Here I am, said the voice. And it was.

Take me up, said the Necrowombicon, the ancient wombus on the cover gaping in its perpetual rictus. Seize me, and we will claim your Hesti-

"I will assemble your accursed collection, diabolus," spits Dr. Blood, incisor touching incisor, his jaw hanging like a dog's, gripping the volume with a rough hand, turning quickly on his heel. "But you will hide that name in your spine, secret beneath the binding, and speak it never."

Hestia, says the book.

Hestia.

Chapter Three: The Silent Partner

"I know I said that after the incident, we'd always have a position for you. A position on the shelf, at the very least," submits The Scholar, and it sounds genuine. "But I don't know how else to say this. The experiment is over. You are uniquely unqualified to act as head of security."

We should establish that The Scholar is standing in a closet, and he is speaking to a jar. In addition to a human skull, the jar in question contains several quarts of green fluid which - as if in response to the comment - shifts in color to a milky white.

The Brute pokes his head in, his brow knitted with disgust. "Plus, your jar is dumb."

"Gabriel."

The Brute, who is Gabriel, and another name besides, is unmoved by this call for civility. "Whatever.
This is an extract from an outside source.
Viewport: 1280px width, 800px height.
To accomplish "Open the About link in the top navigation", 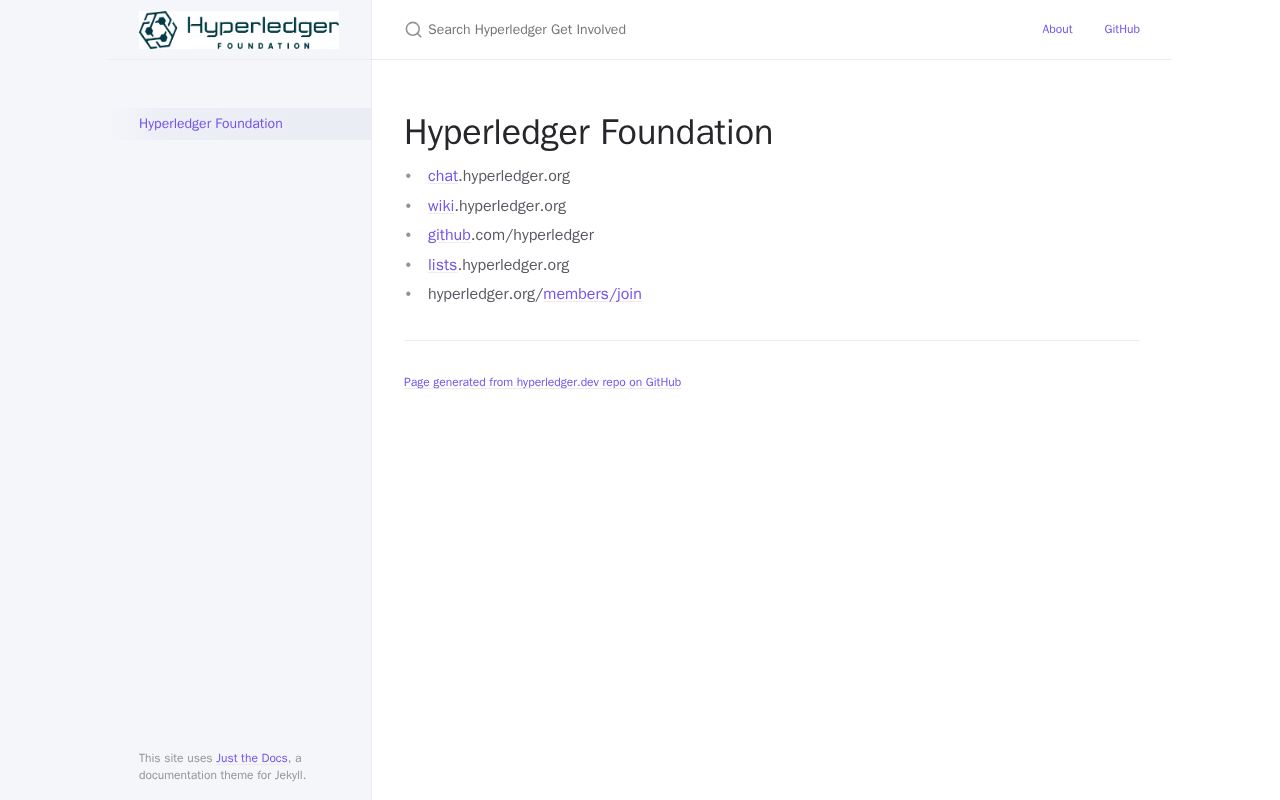I will point(1057,30).
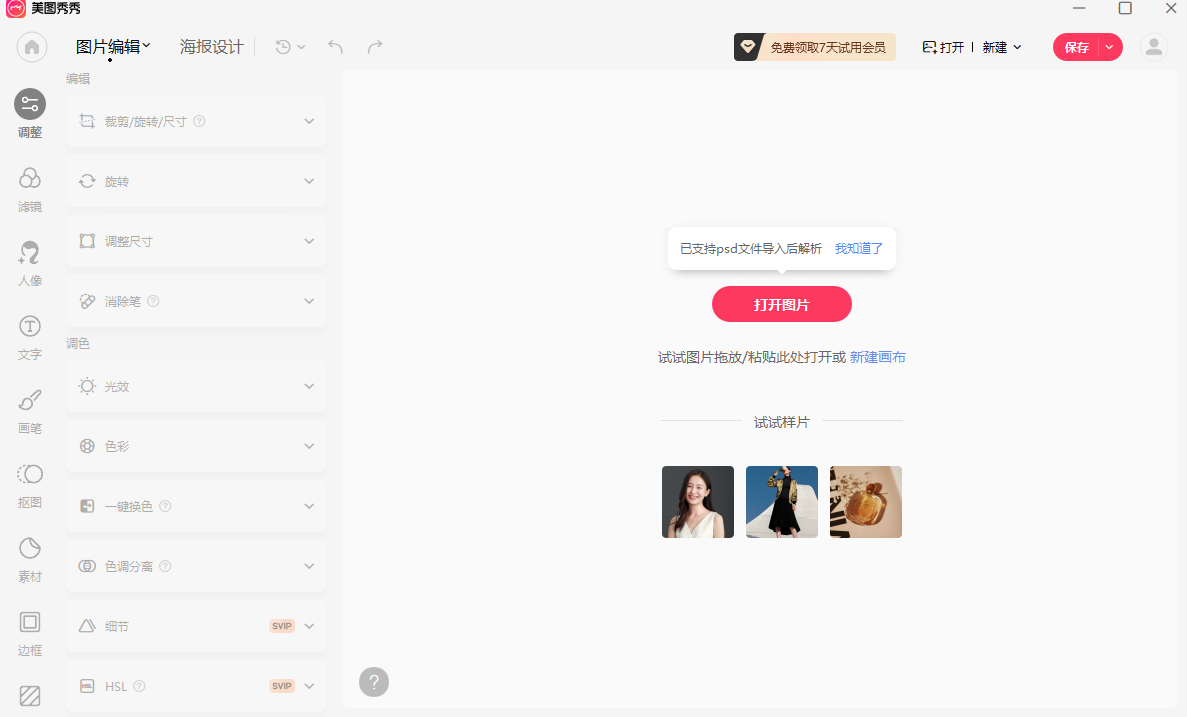
Task: Open the 图片编辑 menu
Action: tap(108, 45)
His jar sucks," he asserts, his stance on the jar issue absolute. "It's dumb, and I hate it."

The Scholar assesses the battlefield. The jar wasn't great, and there'd be no profit in defending it. It was the first jar he could find; there had been no care taken in its selection. He could substitute another jar in its place, but he honestly didn't know what effect decanting this demiconscious skull would have on Jim. Anyway, it wasn't about the jar.

It is at this precise moment that the phone rings.